> [THE EXERCISE] Copy out the lines of all the records below without changing them, and leave the pictures out of your answer.

> [Items listed in a dataset]
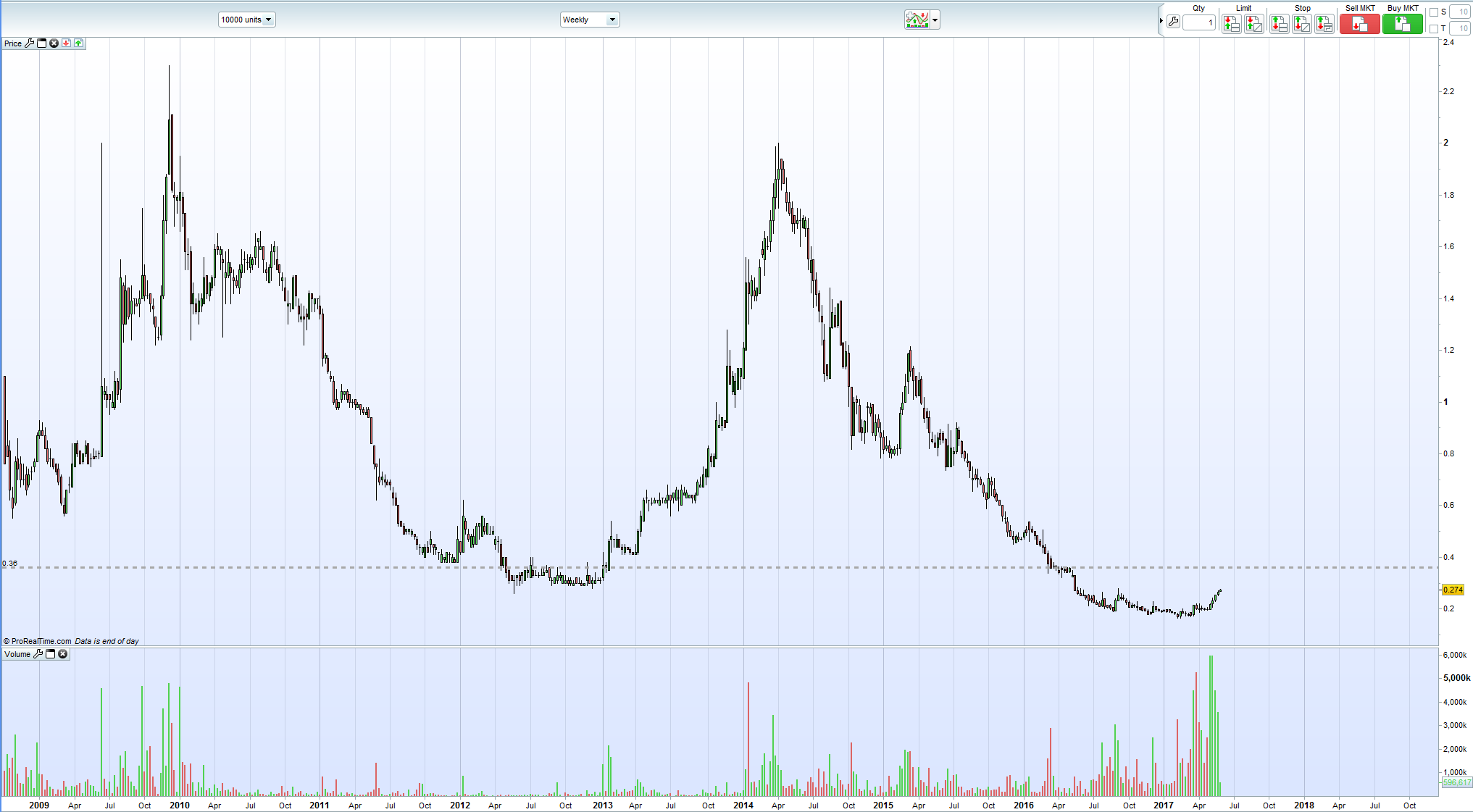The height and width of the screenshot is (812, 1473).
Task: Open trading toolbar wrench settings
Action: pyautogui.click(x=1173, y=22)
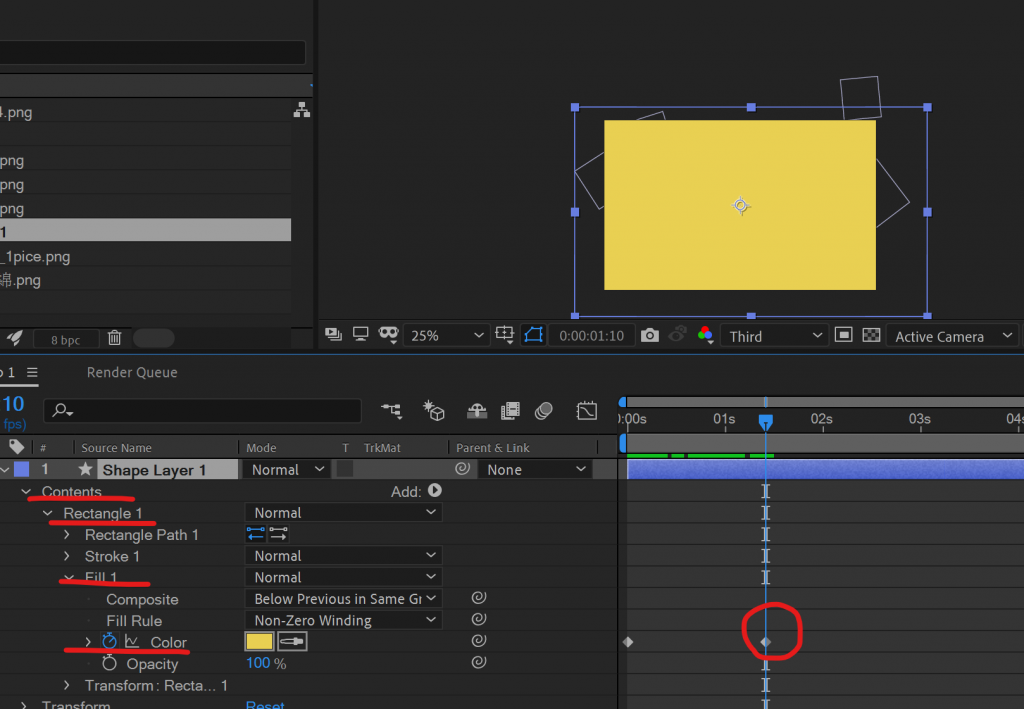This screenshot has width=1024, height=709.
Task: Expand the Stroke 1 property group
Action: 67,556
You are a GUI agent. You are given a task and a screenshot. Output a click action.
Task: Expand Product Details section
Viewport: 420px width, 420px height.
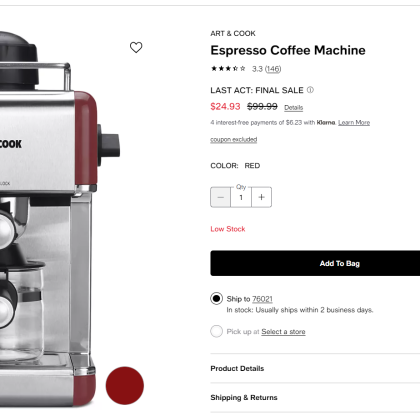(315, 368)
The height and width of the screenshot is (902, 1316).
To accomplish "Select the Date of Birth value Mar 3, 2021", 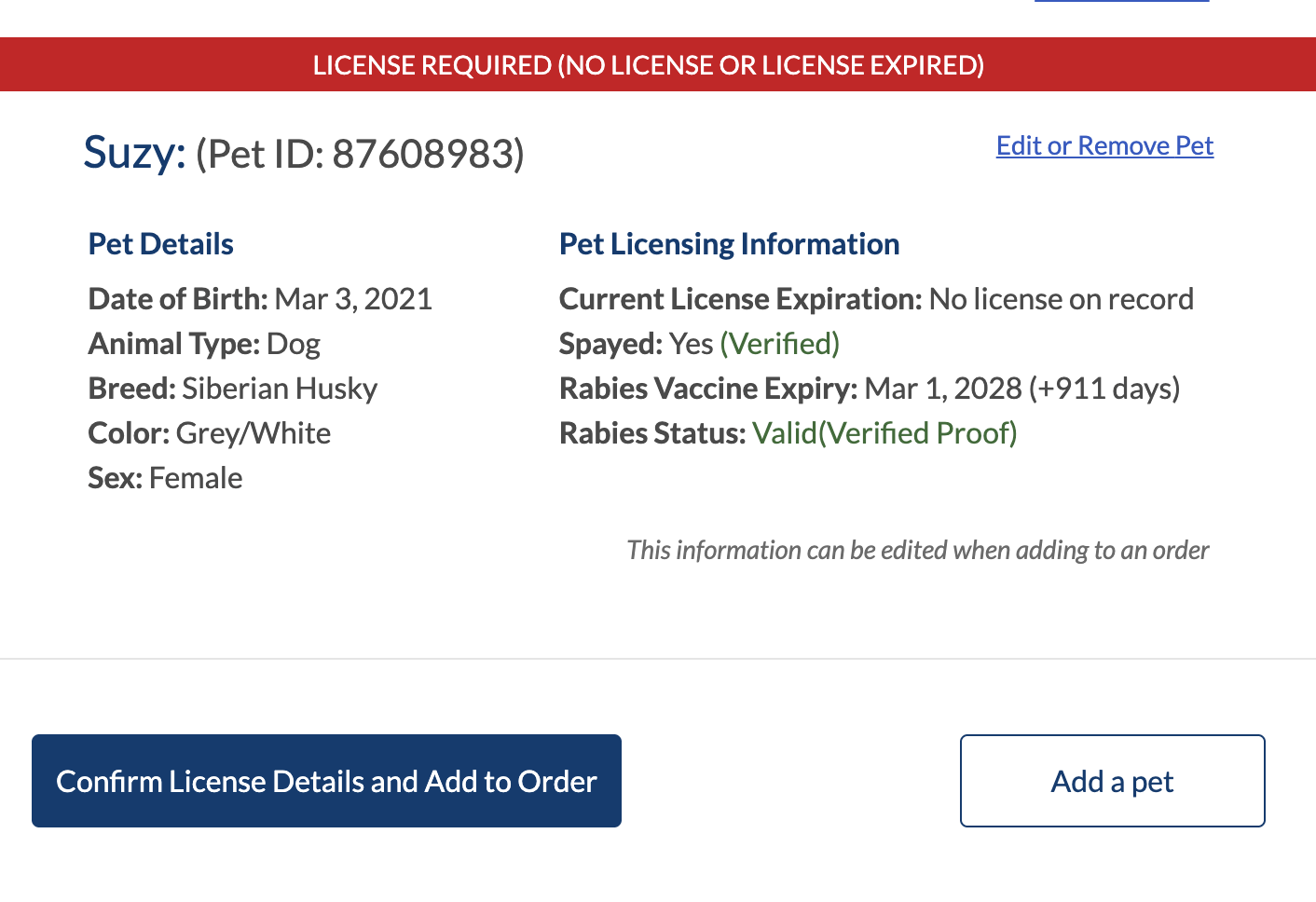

> [WRITTEN REPLY]
The height and width of the screenshot is (812, 1473).
Task: Open trading toolbar wrench settings
Action: pyautogui.click(x=1173, y=22)
This screenshot has width=1024, height=709.
Task: Expand the Stroke 1 property group
Action: 67,556
You are a GUI agent. You are given a task and a screenshot. Output a click action.
Task: Expand Product Details section
Viewport: 420px width, 420px height.
(315, 368)
The height and width of the screenshot is (902, 1316).
To accomplish "Select the Date of Birth value Mar 3, 2021", 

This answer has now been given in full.